Exercise aim:
Return, from the lines below, each one that includes the word "Start".
'''
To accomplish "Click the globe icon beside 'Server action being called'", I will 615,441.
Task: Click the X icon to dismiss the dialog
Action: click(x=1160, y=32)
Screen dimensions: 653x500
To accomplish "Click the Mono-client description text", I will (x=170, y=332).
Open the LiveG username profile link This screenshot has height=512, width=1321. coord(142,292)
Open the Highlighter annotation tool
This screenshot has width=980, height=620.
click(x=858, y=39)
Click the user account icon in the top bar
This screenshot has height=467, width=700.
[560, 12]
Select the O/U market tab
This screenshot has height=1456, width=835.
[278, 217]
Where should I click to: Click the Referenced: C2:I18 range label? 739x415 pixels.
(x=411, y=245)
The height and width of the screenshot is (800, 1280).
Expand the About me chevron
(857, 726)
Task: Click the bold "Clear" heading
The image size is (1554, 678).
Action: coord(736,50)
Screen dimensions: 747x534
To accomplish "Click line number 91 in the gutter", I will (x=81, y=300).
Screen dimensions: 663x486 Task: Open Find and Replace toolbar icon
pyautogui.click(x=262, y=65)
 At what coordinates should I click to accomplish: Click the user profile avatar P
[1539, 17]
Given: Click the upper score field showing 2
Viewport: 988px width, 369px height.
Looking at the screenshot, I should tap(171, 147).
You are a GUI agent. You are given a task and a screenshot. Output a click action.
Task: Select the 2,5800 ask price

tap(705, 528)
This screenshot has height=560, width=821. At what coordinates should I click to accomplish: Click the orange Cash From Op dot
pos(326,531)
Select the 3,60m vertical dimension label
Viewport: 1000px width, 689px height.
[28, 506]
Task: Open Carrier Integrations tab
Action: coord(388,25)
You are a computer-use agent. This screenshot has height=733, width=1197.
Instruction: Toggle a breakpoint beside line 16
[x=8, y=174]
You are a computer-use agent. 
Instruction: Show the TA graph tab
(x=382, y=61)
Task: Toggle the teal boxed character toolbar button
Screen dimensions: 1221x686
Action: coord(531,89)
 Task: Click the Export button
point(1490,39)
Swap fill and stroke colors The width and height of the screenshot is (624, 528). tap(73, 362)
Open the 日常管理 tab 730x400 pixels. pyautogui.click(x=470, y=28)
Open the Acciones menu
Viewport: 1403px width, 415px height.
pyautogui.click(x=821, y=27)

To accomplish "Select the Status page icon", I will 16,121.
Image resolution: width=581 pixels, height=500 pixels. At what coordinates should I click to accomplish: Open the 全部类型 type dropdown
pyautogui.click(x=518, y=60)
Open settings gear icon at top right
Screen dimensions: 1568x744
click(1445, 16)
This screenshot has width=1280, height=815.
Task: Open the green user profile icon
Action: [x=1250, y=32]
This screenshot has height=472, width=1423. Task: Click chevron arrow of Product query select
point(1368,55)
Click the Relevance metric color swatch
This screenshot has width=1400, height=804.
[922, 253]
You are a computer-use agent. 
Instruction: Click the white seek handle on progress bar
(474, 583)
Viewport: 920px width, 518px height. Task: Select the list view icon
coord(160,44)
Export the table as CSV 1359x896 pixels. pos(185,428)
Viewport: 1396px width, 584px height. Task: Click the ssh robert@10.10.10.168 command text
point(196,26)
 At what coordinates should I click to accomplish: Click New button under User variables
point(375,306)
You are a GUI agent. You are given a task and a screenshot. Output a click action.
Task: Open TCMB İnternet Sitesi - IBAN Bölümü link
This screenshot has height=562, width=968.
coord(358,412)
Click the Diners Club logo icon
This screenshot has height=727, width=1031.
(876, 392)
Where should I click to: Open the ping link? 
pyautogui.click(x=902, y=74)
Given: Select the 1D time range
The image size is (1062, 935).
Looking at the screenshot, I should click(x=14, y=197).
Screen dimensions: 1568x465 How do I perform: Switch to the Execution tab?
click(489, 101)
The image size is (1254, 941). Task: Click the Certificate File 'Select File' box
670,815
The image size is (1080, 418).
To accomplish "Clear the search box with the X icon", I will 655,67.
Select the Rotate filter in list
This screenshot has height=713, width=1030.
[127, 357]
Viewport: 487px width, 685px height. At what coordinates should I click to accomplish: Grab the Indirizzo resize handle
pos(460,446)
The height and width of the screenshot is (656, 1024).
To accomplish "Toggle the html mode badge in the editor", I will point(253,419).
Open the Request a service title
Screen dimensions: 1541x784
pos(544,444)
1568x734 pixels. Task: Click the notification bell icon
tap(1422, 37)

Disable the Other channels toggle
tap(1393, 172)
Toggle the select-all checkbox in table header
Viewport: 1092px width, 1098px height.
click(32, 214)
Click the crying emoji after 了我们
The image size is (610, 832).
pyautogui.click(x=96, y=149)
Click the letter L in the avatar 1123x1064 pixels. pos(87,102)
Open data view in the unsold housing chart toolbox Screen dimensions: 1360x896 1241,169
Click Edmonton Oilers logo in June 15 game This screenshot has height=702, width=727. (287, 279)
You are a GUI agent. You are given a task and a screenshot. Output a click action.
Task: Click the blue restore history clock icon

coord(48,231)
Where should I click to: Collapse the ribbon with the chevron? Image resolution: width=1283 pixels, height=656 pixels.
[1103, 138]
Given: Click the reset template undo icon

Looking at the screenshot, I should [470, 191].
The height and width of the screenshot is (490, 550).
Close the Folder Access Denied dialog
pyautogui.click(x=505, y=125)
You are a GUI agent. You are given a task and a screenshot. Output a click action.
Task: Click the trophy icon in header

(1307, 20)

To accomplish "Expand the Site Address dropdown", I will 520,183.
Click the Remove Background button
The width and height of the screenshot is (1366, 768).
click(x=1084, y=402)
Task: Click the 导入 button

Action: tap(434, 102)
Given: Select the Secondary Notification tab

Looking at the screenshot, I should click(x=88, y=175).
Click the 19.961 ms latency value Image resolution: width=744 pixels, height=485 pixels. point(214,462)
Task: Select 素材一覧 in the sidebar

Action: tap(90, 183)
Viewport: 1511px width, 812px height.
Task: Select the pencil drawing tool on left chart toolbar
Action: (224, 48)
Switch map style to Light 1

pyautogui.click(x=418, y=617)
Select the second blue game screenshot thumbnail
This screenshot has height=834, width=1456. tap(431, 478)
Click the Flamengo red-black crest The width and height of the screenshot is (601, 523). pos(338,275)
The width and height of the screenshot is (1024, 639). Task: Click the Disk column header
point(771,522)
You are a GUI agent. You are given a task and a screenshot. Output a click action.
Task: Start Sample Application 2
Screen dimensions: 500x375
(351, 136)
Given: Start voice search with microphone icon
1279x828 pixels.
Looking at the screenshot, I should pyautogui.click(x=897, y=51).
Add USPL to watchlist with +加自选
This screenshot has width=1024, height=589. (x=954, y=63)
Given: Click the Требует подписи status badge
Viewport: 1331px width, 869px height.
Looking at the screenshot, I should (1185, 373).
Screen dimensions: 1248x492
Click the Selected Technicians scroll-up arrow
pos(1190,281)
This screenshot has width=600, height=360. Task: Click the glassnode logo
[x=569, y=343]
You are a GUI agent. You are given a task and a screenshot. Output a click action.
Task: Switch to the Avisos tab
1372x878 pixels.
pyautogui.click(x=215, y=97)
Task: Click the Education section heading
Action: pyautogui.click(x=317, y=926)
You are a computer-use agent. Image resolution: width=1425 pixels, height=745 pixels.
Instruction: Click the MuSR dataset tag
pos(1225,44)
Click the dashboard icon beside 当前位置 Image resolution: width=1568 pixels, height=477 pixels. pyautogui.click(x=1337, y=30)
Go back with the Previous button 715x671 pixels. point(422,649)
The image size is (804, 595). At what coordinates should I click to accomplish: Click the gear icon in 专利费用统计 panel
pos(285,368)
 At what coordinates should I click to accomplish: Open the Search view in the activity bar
'''
Completed exercise:
Task: Start Sample Application 2
Given: Start voice search with microphone icon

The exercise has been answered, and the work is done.